GREGOR HILDEBRANDT with Barbara MacAdam

Portrait of Gregor Hildebrandt, pencil on paper by Phong Bui.
Portrait of Gregor Hildebrandt, pencil on paper by Phong Bui.

PERROTIN GALLERY | NOVEMBER 3 – DECEMBER 22, 2018

The Berlin-based, West German born-and-raised artist Gregor Hildebrandt was in New York for the opening of his show at Perrotin Gallery on the Lower East Side. It’s a disarmingly huge, three-story, former hardware emporium on Orchard Street, where the blaring signage announcing Beckenstein Hardware, remains intact as a reminder of the building’s history, and underscores the persistence of the past in the ultra-modern light-filled interior. The play on the past and varicultured present reverberates throughout Hildebrandt’s work, playing on tradition and a steady stream of avant-garde moments.

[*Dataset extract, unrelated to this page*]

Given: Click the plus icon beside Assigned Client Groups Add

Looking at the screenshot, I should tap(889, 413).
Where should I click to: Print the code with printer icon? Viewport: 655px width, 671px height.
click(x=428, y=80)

The tall, forty-four year-old artist is a wry and obsessive accumulator, ebullient as he walks me through the fairground-like assemblage of partitioned off rooms and enclosures containing his installations. A stack of vinyl bowls made from molded records forms a Brancusian tower extending three floors up a stairwell as well as walled-in “rooms.” A series of paintings made of audiotapes and alluding to Mondrian line the walls—no paint involved, while a large image from a film covered with strips of tape like a vertical blind has a wall of its own and underscores how what is concealed is also revealed. 

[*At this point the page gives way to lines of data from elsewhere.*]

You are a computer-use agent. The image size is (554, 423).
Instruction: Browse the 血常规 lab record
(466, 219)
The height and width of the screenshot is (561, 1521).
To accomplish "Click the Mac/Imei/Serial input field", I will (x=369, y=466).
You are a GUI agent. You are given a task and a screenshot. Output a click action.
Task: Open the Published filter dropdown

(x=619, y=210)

Installation view of Gregor Hildebrant: In meiner Wohnung gibt es viele Zimmer. Photo by Dario Lasagni. Courtesy of the artist and Perrotin.

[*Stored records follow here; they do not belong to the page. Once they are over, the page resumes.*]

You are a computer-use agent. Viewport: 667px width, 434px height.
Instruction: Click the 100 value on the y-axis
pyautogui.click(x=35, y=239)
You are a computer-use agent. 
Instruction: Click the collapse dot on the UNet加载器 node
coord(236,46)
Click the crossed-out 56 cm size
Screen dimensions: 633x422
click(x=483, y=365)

Near the entrance hangs a large, mostly white, minimalist-looking painting, titled Das PAAR COVER BILD (WEIB)/PAAR’s sleeve painting (white) (2018). But from up close, Hildebrandt divulges its secret life based on strips of audiotape and its inner rhythm. And that’s not all. Hildebrandt’s enterprise back in Berlin extends beyond the literal art world and into the ersatz commercial realm with a closet-size gallery space where he features such eccentric productions as piles of publications by Robert Schmitt. He also started a recording line titled Grzegorzki Records, whose first release is an album by the German band PAAR. Here he melds tradition and the new strains of dystopian Berlin and LA Bladerunner. All of which leads me to wonder what were the roots of the non-musician artist’s steadfast attraction to recording materials.

Barbara MacAdam (Rail): To begin, were you steeped in art history and art-making as a youth?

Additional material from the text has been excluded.